Show every line of the items below that contains the string "showing". Case counts.
━━━━━━━━━━
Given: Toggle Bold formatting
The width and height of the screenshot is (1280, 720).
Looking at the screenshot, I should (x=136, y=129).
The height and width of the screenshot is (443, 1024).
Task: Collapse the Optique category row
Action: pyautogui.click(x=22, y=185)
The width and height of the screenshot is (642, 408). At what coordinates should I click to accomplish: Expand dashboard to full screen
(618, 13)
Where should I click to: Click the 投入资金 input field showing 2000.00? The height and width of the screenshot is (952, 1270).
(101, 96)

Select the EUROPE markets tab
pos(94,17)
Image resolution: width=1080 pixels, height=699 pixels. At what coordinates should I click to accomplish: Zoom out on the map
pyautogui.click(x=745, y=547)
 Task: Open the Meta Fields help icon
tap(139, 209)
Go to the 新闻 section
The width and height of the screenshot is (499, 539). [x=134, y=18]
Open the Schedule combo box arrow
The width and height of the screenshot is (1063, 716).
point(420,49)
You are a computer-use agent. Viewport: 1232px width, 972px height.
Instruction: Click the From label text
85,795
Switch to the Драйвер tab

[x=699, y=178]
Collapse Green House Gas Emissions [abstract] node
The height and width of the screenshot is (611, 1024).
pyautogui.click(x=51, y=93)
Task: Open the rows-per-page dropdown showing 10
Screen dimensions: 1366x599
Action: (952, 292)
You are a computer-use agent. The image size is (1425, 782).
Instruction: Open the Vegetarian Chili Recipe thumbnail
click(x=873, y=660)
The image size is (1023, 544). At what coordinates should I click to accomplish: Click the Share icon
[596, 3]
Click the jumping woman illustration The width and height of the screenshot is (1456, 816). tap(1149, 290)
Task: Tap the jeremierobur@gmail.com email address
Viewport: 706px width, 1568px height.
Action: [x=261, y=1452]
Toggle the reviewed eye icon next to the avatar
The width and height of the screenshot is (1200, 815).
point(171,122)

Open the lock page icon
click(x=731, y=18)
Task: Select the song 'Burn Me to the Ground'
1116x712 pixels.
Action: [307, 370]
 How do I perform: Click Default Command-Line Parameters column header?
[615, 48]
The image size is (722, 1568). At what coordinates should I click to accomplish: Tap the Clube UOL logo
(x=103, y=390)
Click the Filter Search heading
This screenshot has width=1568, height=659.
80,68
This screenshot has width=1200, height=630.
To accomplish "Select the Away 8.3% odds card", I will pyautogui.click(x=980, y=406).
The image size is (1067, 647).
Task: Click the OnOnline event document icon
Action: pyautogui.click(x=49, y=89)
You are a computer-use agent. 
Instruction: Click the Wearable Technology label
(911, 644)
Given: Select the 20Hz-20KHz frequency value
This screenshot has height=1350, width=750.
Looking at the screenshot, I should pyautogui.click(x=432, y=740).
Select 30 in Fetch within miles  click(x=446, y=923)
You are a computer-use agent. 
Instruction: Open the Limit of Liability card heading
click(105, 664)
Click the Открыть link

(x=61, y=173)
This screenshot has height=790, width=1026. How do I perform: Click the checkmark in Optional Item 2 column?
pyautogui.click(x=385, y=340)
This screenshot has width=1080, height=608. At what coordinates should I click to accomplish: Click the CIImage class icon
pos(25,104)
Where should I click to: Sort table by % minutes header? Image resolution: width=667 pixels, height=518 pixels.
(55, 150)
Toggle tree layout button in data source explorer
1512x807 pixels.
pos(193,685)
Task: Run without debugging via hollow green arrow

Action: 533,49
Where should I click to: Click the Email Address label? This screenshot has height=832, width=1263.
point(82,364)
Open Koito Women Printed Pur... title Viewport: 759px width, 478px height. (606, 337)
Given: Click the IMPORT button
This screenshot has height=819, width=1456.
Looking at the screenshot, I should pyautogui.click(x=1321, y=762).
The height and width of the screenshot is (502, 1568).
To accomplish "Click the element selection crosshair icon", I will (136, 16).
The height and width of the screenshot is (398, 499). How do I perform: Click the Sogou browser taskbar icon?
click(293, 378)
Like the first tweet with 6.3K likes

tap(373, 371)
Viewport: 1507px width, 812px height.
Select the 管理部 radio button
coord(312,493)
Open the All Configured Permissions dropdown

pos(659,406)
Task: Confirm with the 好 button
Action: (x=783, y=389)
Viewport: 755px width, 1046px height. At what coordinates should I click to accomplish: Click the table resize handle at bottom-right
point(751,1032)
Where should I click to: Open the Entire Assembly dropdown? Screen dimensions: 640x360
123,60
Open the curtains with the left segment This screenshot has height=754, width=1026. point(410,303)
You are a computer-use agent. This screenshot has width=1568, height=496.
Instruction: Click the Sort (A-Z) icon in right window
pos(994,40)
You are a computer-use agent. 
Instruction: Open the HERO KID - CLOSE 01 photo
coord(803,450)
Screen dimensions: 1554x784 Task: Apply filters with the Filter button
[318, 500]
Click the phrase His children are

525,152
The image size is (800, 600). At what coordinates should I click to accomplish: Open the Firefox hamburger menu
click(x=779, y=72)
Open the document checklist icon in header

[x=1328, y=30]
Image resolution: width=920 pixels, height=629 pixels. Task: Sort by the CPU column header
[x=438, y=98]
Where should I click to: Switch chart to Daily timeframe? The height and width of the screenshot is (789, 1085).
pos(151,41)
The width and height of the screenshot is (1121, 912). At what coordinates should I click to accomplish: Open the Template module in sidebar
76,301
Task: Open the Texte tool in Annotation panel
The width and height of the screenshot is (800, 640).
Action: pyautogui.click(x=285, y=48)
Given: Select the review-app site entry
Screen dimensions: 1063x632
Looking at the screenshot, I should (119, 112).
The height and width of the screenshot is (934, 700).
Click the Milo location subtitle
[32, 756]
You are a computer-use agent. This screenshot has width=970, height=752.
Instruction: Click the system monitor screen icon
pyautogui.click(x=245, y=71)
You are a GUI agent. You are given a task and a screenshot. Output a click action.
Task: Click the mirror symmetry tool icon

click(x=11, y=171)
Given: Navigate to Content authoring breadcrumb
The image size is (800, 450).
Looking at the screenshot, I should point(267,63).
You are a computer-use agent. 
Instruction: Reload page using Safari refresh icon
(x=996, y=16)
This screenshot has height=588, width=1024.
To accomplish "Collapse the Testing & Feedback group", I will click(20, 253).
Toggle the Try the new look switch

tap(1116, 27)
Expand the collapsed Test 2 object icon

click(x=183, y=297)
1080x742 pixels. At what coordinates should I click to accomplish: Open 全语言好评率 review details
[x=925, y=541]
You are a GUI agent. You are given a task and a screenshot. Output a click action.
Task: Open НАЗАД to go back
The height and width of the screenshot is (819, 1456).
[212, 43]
━━━━━━━━━━
- **Problem solution**
Where should I click to: Click the 投入资金 input field showing 2000.00? The height and width of the screenshot is (952, 1270).
Task: Open the rows-per-page dropdown showing 10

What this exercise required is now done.